Figure 2:. UBA2 syndrome-associated variants and molecular modeling.

a. Schematic representation of the UBA2 gene. Exons are shown in brown color boxes; introns and 3’ and 5’ UTRs are in light grey and purple, respectively. Newly reported UBA2 missense and loss-of-function variants are shown in red and green, respectively, while blue is used to represent previously reported UBA2 variants. b. Schematic representation of UBA2 protein domains. The UBA2 protein domain carrying catalytically active sites of ubiquitin-activating enzyme is shown in light green. This domain has putative active sites to bind ATP, substrate, and zinc with the last of five conserved cysteine residues playing an important role in ubiquitin thioester complex formation. UBA2-C (C-terminus) and UAE-UbL (ubiquitin-like) domains are shown in pink and blue, representing the C-terminus of UBA2 protein. UAE-UbL is structurally similar to ubiquitin and is involved in E1-SUMO-thioester transfer to E2 conjugation protein. The amino acid changes for the aforementioned variants are shown in the same color scheme as Figure 2B. c. Amino acid sequence alignments of the human UBA2 protein across different species at each of the residues reported with missense variants. d. Molecular modeling of human UBA2 protein. Secondary structure helix, strand and coil regions are shown in purple, yellow and cyan blue shades, respectively. Forest green color is used to show residues of interest in proteins with WT and missense changes and the ATP molecule is shown in brick red color. Blue color shows regions of hydrogen bonding and light pink shows residues involved in hydrogen bond formation with residues of interest. The distances to nearby residues are shown by dashed yellow lines. Last panel: UBA2 and UBC9 are shown in hot pink and cyan blue color, respectively. As per molecular modeling predictions, p.Gly24Val: Glycine is flexible enough to maintain torsion angles and is buried in the protein core to maintain local secondary structure. p.Asn56Thr. Introducing a smaller but more hydrophobic residue at Asparagine 56 results in an empty space in the protein core and subsequent loss of hydrogen bonding with Asp53. p.Arg122Gly: The typical Arginine 122 residue is involved in hydrogen bonding with Asn118, Gly138 and Ser139. Replacement with Glycine is predicted to disrupt this array.

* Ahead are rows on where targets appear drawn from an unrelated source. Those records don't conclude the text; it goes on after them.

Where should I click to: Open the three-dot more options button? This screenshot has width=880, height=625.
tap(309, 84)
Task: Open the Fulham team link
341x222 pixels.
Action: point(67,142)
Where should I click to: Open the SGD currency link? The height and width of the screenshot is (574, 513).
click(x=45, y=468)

Figure 3:. Severe dysmorphic features in embryonic uba2^−/− zebrafish.

a-b. Dorsal and lateral views of uba2 zebrafish at 8 dpf. Compared to WT controls, mutant lines showed aberrant head development with small eyes and hydrocephalus. c. Bar graph representing the percentage of uba2^−/− zebrafish with gross morphological defects. d. Survival curve showing the number of live fish over the course of 21 days. WT and heterozygous fish showed similar death curves, but homozygous fish had steeper death curves with 100% mortality by day 12. PF (pectoral fins), T (tail), B (brain), F (craniofacial) and SB (swim bladder).

Figure 4:. Cranial cartilage patterns observed in uba2^−/− zebrafish and rescue of uba2 mutant phenotype with human UBA2 mRNA.

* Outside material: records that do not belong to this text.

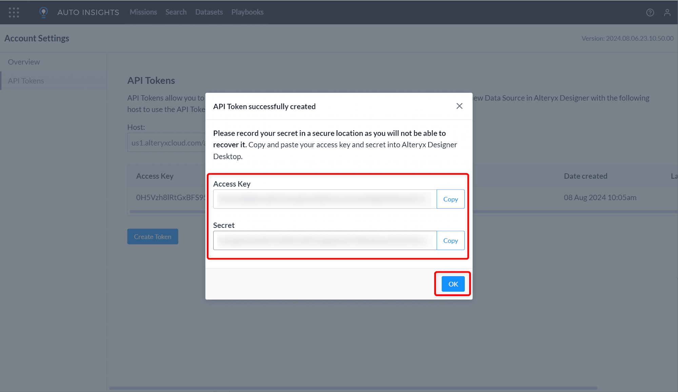Select the Playbooks tab
The image size is (678, 392).
coord(247,12)
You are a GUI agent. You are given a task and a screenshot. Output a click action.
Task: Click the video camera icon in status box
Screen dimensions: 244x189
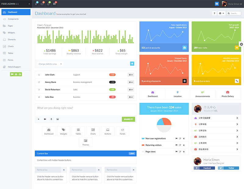[45, 119]
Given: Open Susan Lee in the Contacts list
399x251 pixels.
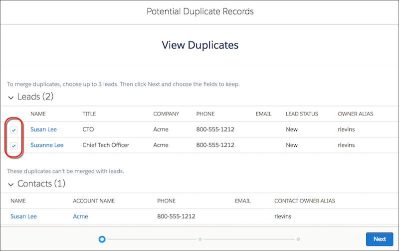Looking at the screenshot, I should pyautogui.click(x=23, y=217).
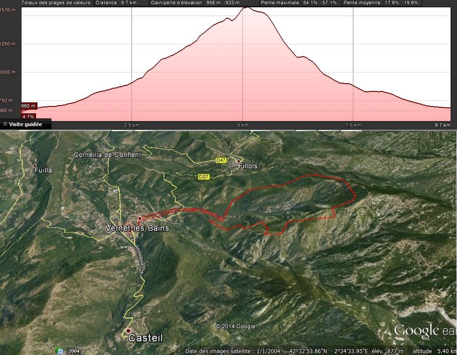Click the Google Earth logo watermark

click(425, 331)
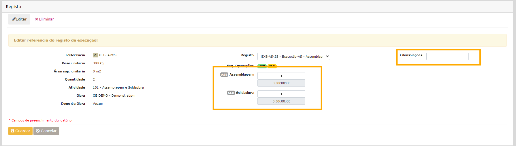Click the Soldadura quantity input
This screenshot has width=516, height=146.
tap(281, 94)
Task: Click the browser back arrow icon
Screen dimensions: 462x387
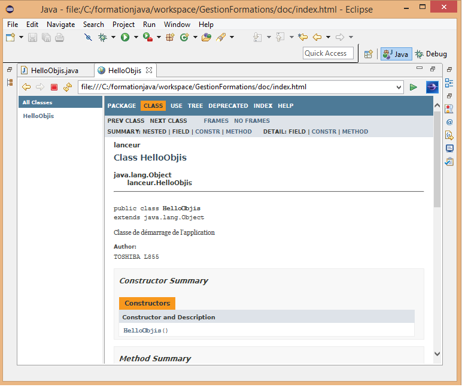Action: (26, 87)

a-b. Brightfield ventral and lateral views of cartilage stained uba2 in wild type and homozygous mutant fish are shown in top and bottom panels, respectively. Closeups of pectoral fin cartilage phenotype are shown in inserts in the bottom panel highlighted by black dashed boxes on lateral views. an (anterior), mk (Meckel’s cartilage), pq (palatoquadrate), ep (ethmoid plate), ch (ceratohyal), h (hypohyal), cb (ceratobranchials 1–4), hs (hyosymplectic). c. Z-stack images of uba2 zebrafish median fins stained with Col2a (green), Rhodamine-Phalloidin (red) and Dapi (blue). Arrows are used to show the gaps between actinotrichia fibers. Scale bar: 50 μm. d. Suppression of uba2 in zebrafish produces an abnormal phenotype which is classified into three categories. e. Proportions of uba2^−/− zebrafish embryos representing each phenotype category after injecting with WT or mutation harboring human UBA2 mRNA. Landmark abbreviations: Nor St (normal structure), Ab (abnormal) and ns (not significant). Chi Square test p-values are shown above the phenotypes for each rescue experiment.